begin MATERIAL FOR THIS EXERCISE

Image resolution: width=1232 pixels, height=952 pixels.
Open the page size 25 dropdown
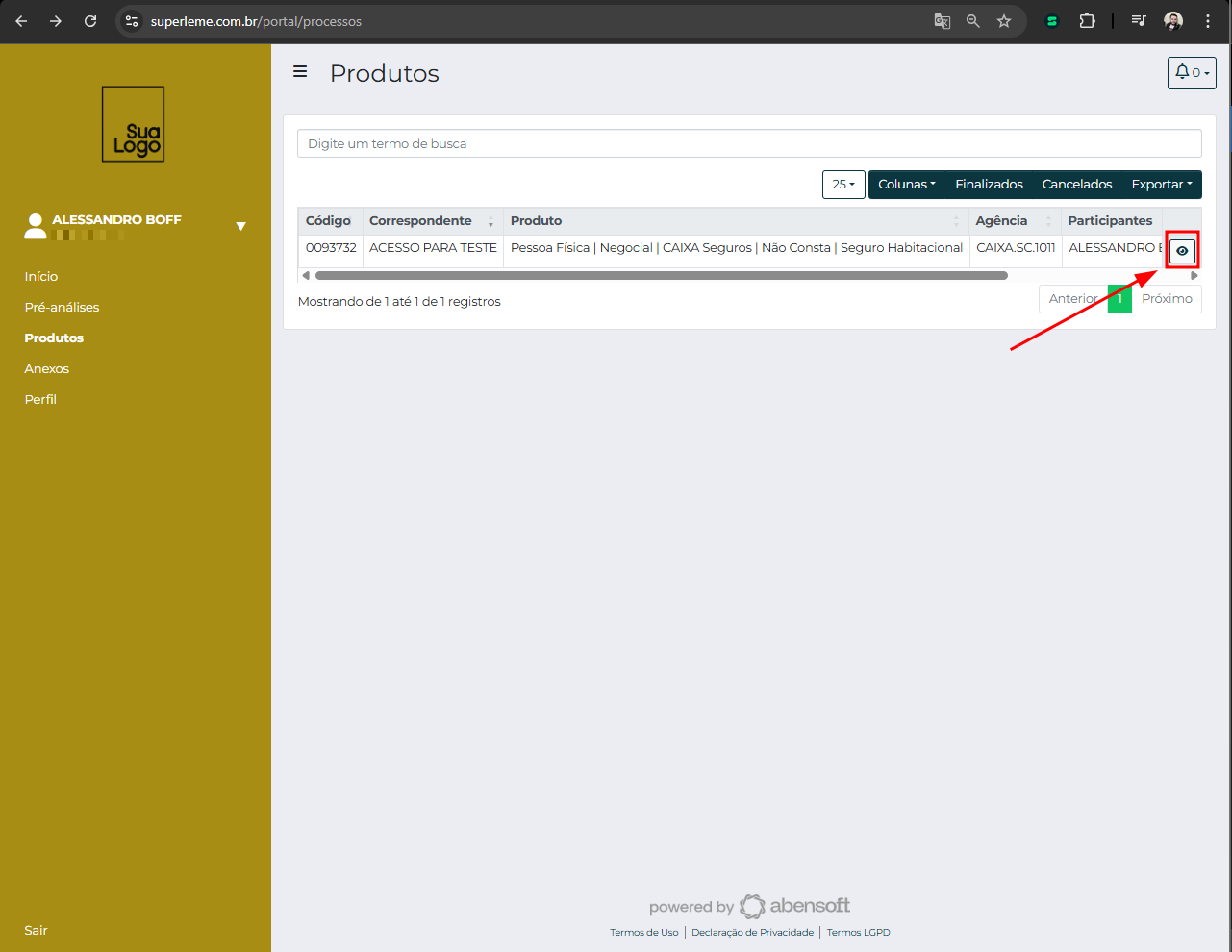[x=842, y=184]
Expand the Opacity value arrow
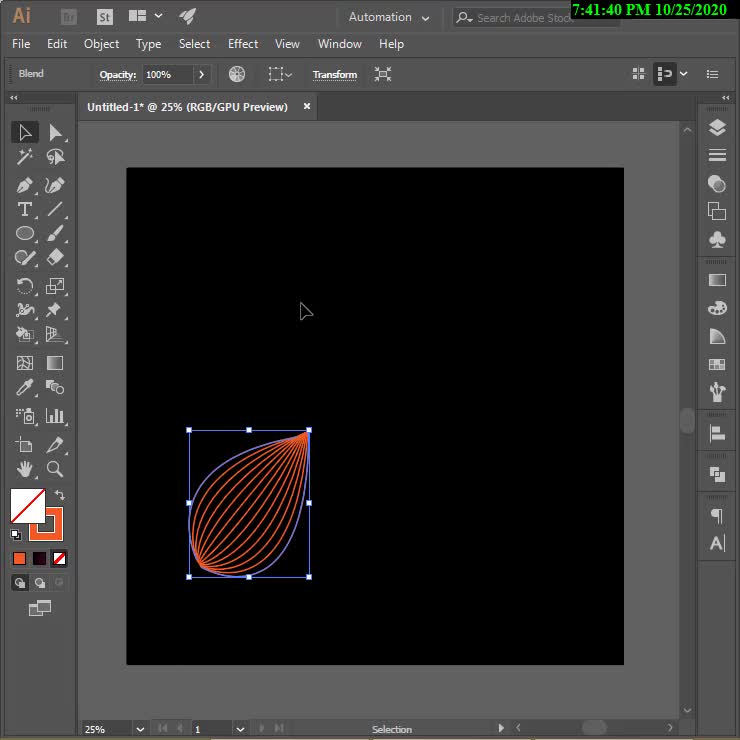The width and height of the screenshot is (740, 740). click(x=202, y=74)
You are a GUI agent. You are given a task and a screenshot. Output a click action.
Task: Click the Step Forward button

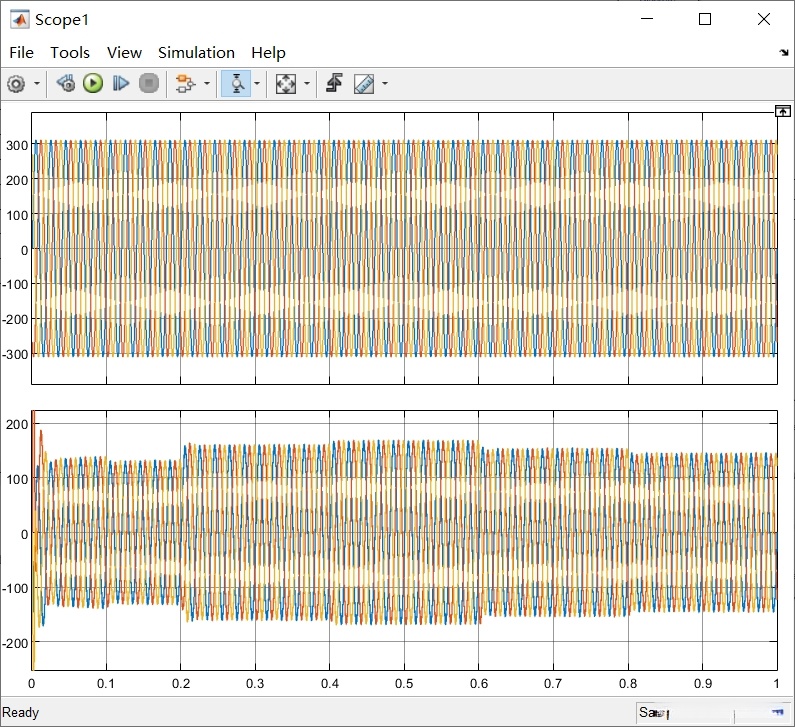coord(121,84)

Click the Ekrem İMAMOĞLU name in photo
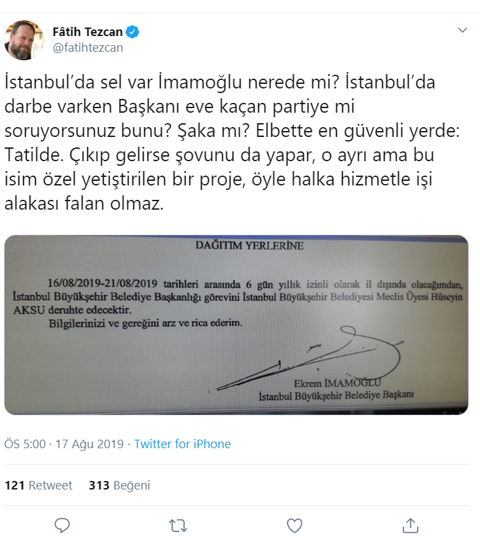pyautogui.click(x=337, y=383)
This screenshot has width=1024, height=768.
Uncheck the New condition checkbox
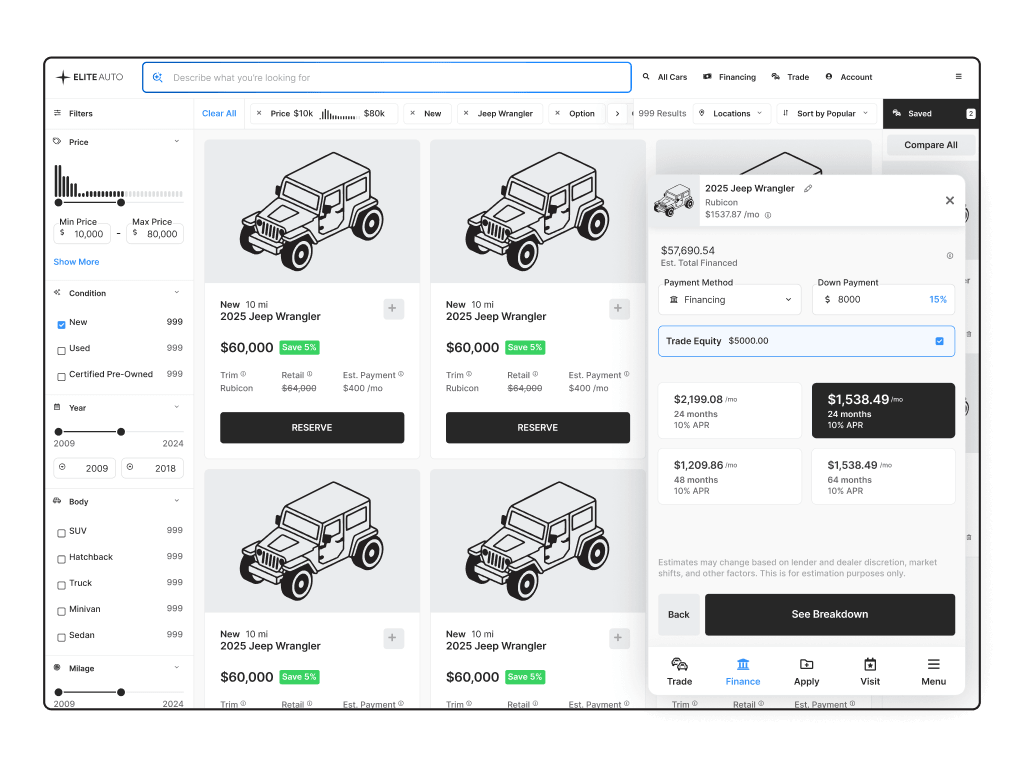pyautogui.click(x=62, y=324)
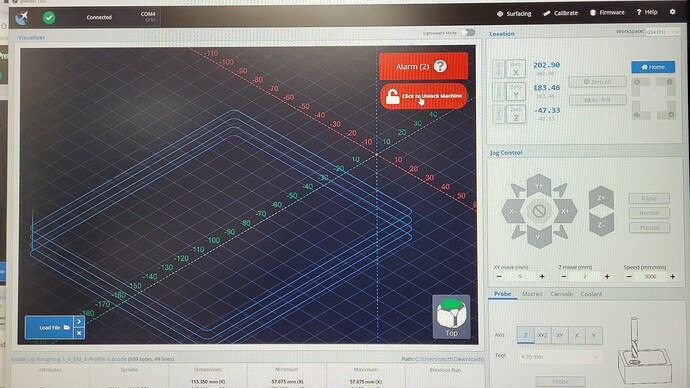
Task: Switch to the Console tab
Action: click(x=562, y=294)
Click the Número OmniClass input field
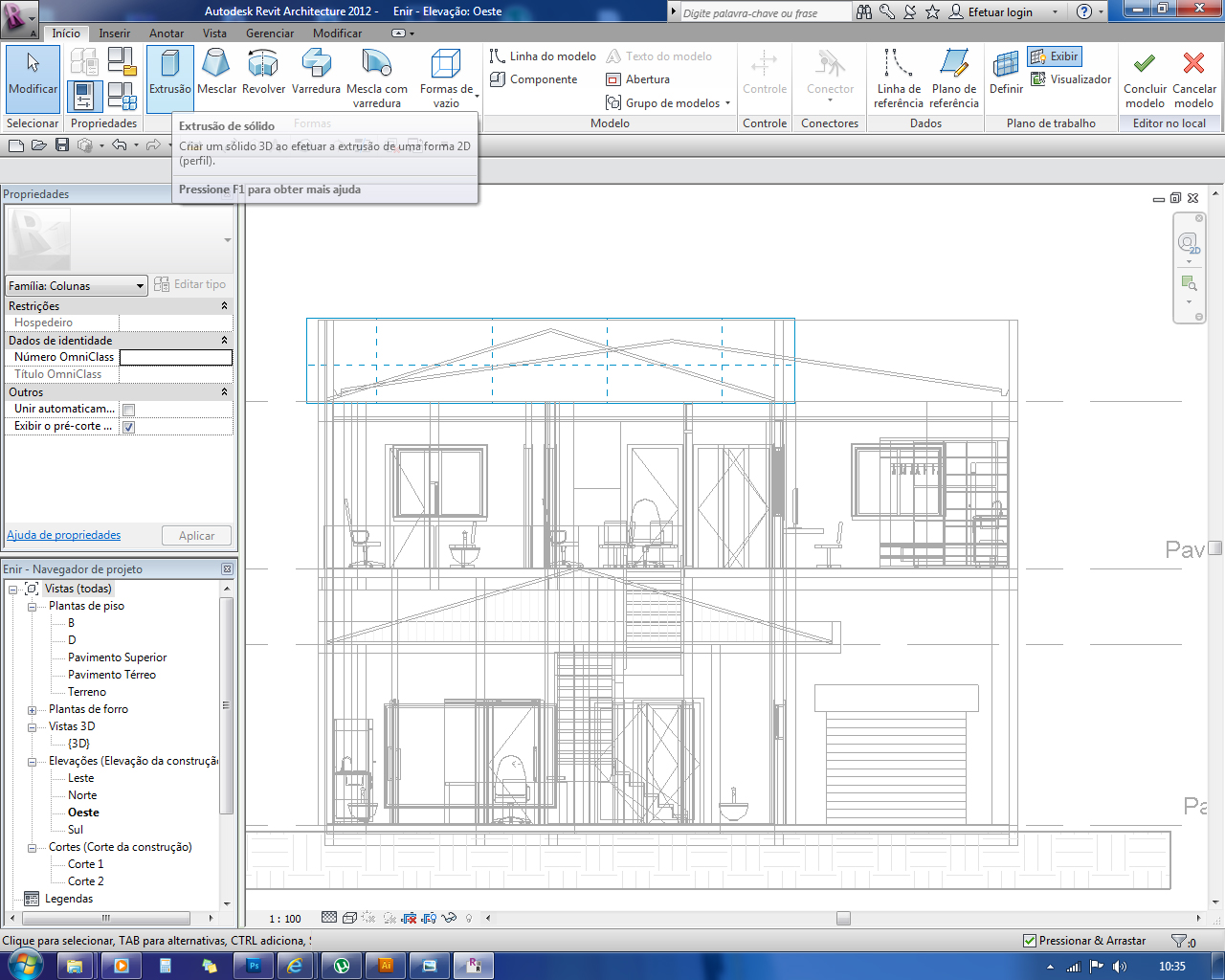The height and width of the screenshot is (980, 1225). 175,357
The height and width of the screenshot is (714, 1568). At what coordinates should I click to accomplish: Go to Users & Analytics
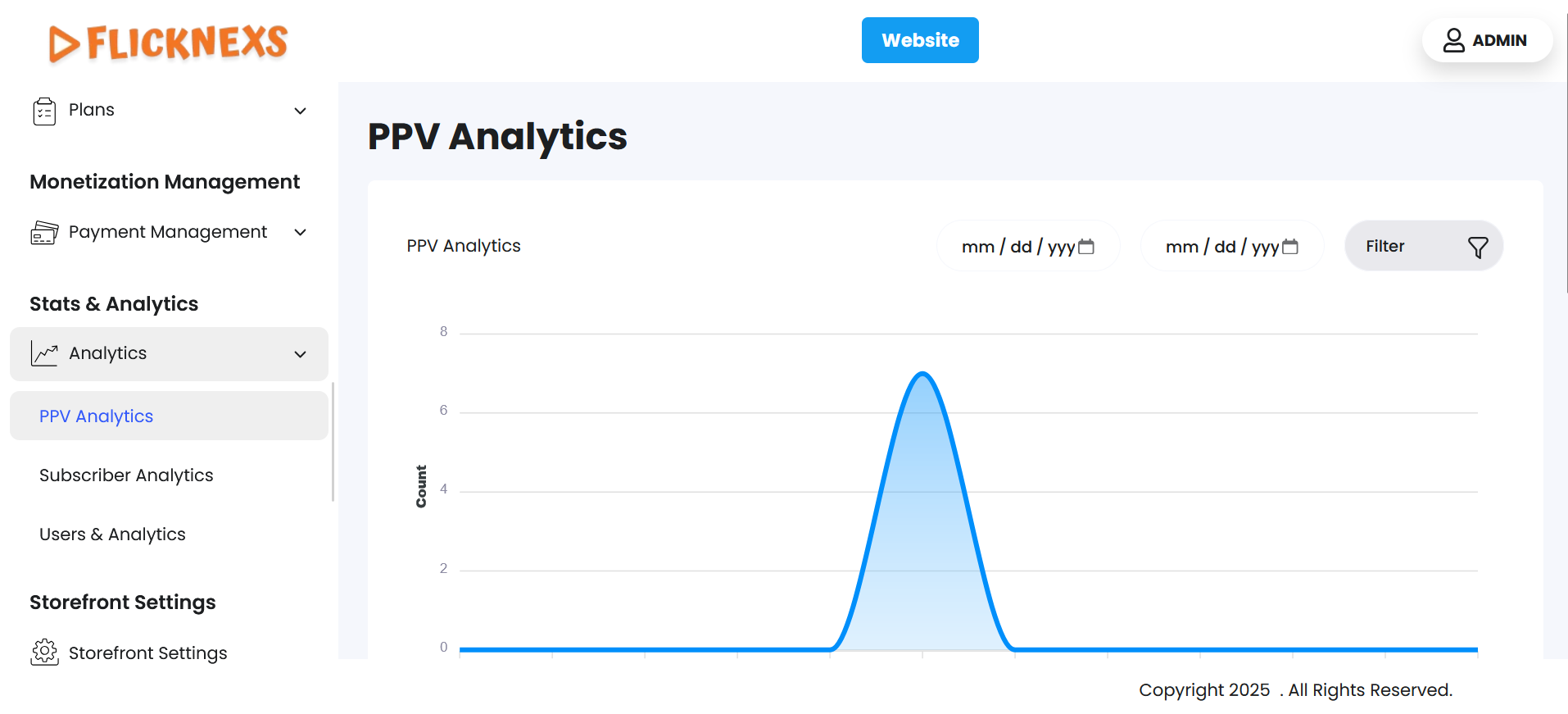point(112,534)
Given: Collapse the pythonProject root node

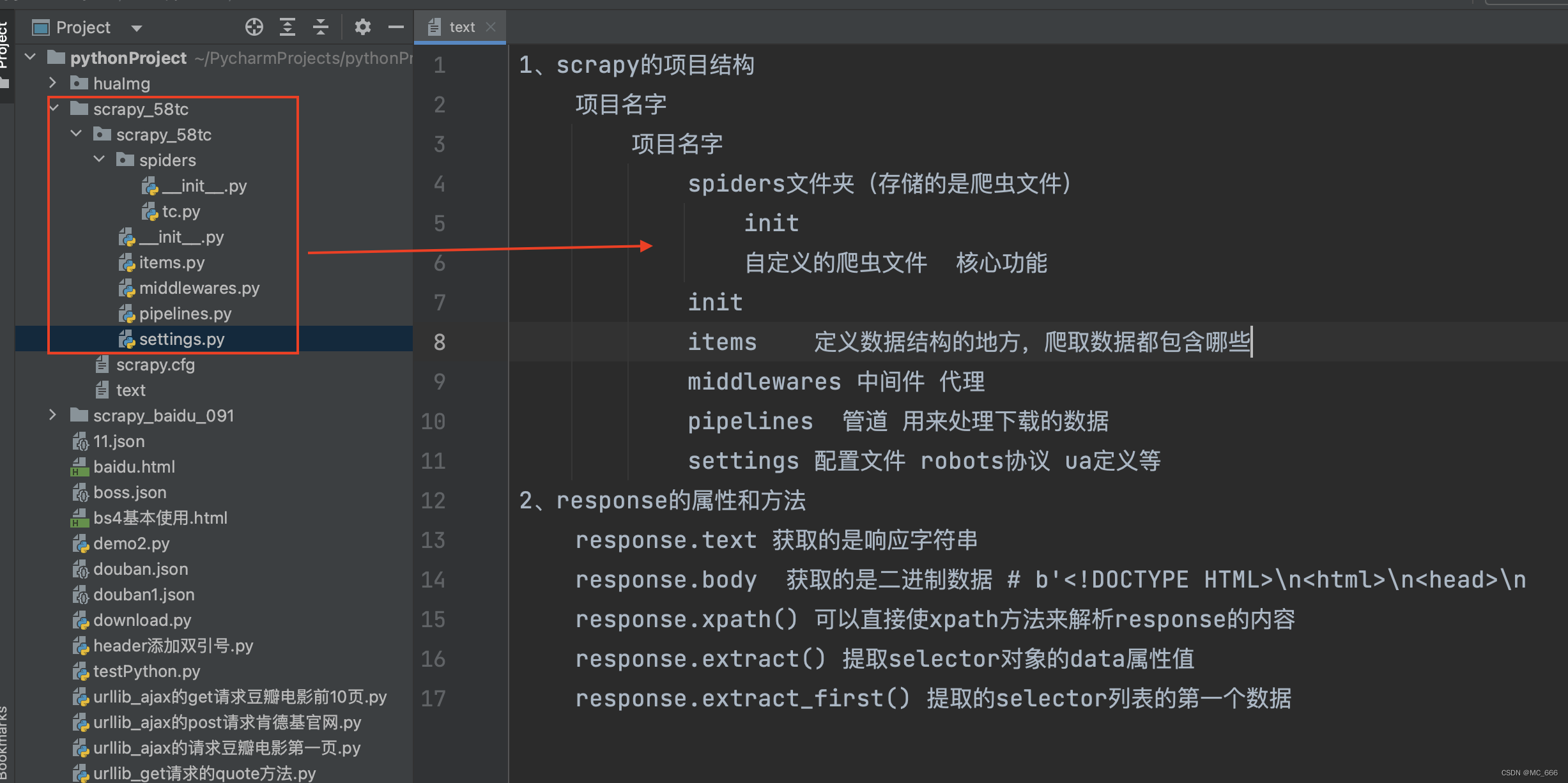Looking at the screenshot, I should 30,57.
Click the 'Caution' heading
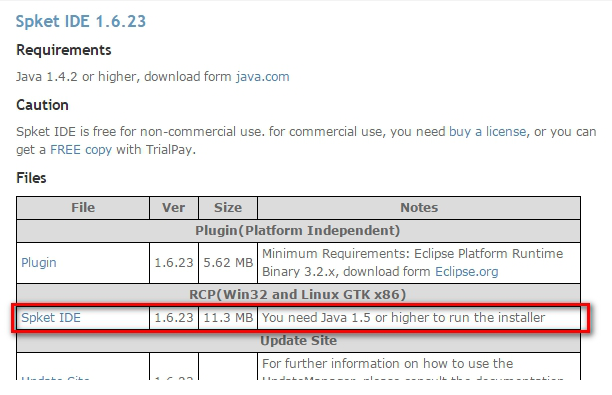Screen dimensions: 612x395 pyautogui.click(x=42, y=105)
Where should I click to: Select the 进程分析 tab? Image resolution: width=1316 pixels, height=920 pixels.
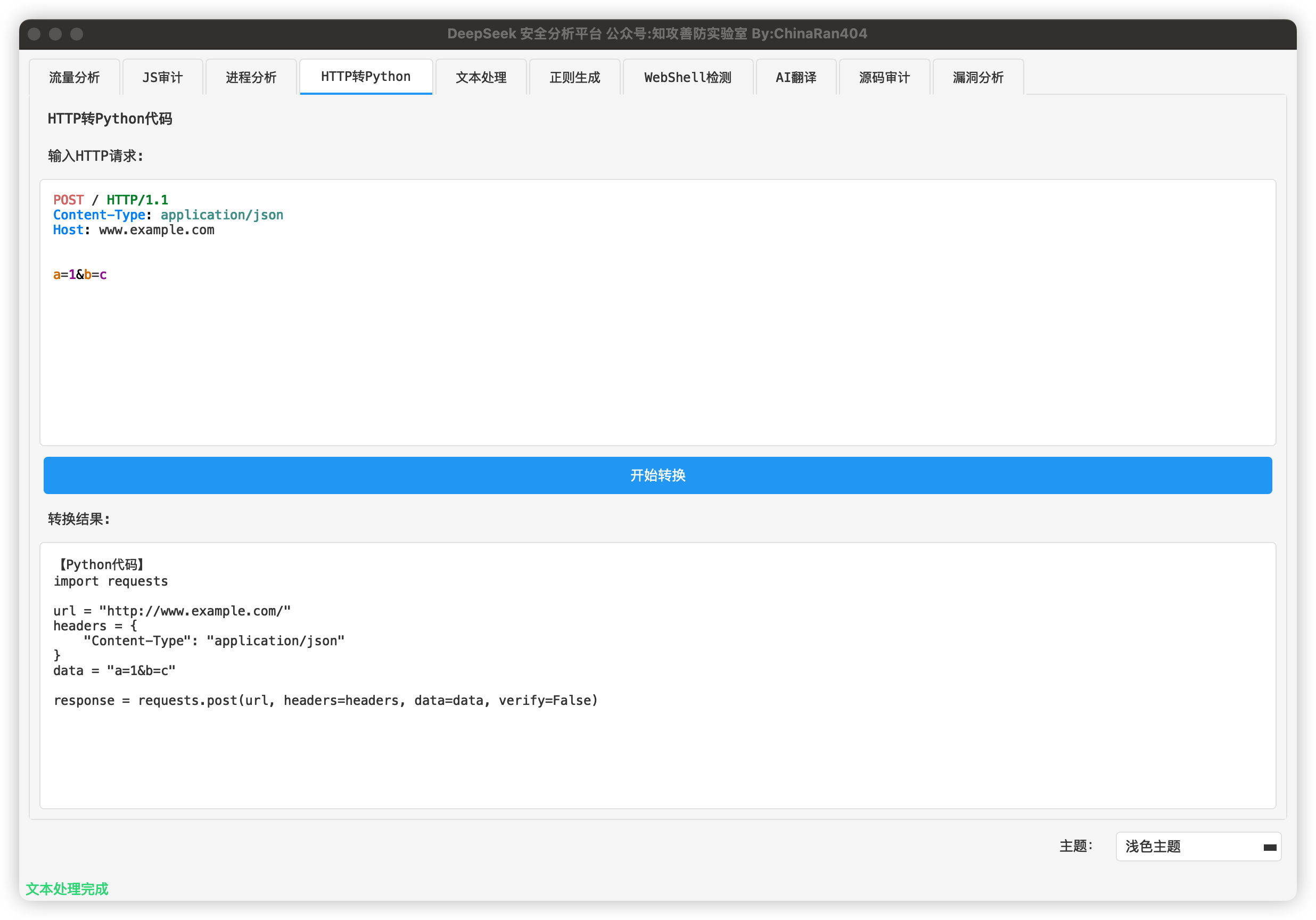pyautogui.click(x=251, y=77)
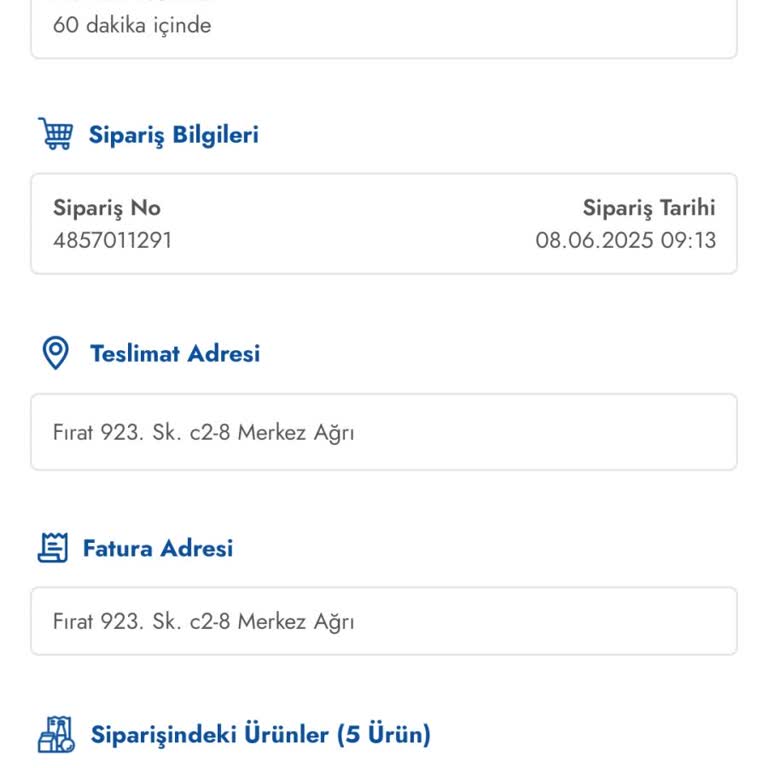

end MATERIAL FOR THIS EXERCISE

Copy out the lines starting at the one containing "Click the 'Caution' heading" and ending at the last line of the data listing, leaving out the pictures.

**SOLUTION TO THE PROBLEM:**
Click the 'Caution' heading
Screen dimensions: 612x395 pyautogui.click(x=42, y=105)
Where should I click to: Select the 进程分析 tab? Image resolution: width=1316 pixels, height=920 pixels.
pyautogui.click(x=251, y=77)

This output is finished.